His job was holding a mask over the patient’s face and squeezing a big bag of oxygen into her lungs. Within a minute or two, the woman’s pulse, heartbeat and breathing returned, and eventually she regained enough consciousness to speak as paramedics took over and carted her off to the hospital.
This all happened Aug. 4 at fairly remote Lydegate Beach on Kauai, an island west of the more popular Oahu.
That’s a faith-restoring ending to a fairly scary story. Connections drawn by the two vacationing doctors make the memory even more special.
It turns out that Loeffler-Siu is Modesto born and raised, a graduate of Beyer High School. She now works in neonatal intensive care in Kaiser’s Vallejo hospital, and she and Stuempfig found they have mutual acquaintances.
“It feels like we’re a Kaiser family,” he said.
Making Modesto proud
She also is the daughter of Flo and Michael Loeffler. He recently retired from a Modesto law practice, snapped the photograph accompanying this column and shared it with me. Armed with Stuempfig’s first name, I enlisted the help of Kaiser public relations to track him down.
Most first responders have similar off-duty-rescue stories, not all ending as happily as this one. I wonder if ER nurses and doctors, by virtue of their honed life-saving skills, are called into action even more than most. Stuempfig said he has encountered, and assisted with, medical emergencies in airports and on airplanes, for instance — “but this was my first beach experience,” he added.

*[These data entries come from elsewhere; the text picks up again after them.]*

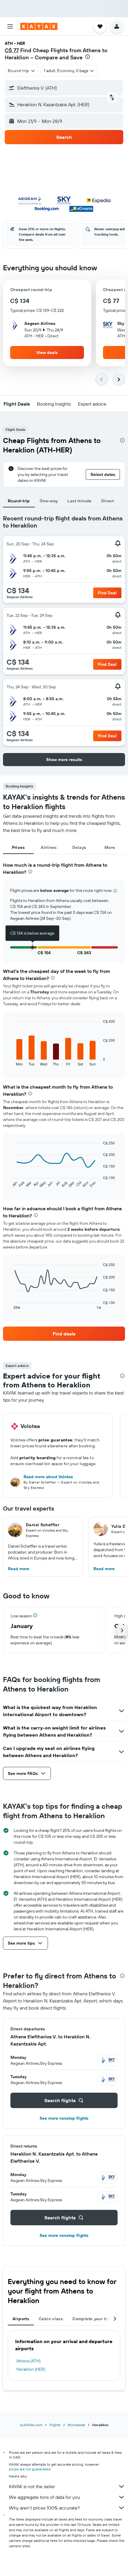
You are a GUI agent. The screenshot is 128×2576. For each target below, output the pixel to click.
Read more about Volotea (48, 1476)
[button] (10, 26)
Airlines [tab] (49, 847)
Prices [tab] (18, 847)
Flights (54, 2425)
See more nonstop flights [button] (64, 2118)
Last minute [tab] (79, 501)
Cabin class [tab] (51, 2318)
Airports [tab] (21, 2318)
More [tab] (109, 847)
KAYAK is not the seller (32, 2486)
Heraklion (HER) (30, 2369)
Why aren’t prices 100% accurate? (44, 2508)
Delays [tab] (79, 847)
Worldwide (76, 2425)
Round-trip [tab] (19, 501)
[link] (64, 1334)
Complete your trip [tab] (91, 2318)
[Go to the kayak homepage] (38, 26)
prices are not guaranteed (29, 2469)
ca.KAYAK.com (31, 2425)
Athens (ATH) (28, 2361)
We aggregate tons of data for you (44, 2497)
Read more (18, 1568)
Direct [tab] (107, 501)
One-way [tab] (49, 501)
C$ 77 (12, 50)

Reflecting on the rescue, Stuempfig was impressed that lifeguards on a beach would have at the ready an oxygen bag and oropharyngeal airway, a device that keeps a tongue out of the way, giving a patient a better chance at breathing.
“I’m used to having all the resources of a hospital,” he said, “so I do have appreciation for those (lifeguards), how little they have to work with and how much impact they can have. It definitely was a team effort. Everyone knew their role and was good at it.”